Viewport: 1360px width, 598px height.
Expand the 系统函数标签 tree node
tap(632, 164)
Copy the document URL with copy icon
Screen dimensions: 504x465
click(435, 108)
※
# Directions
From the first line to the last, copy the records without alteration.

# Output for this exercise
Viewport: 1360px width, 598px height.
Expand the 系统函数标签 tree node
tap(632, 164)
Copy the document URL with copy icon
Screen dimensions: 504x465
click(435, 108)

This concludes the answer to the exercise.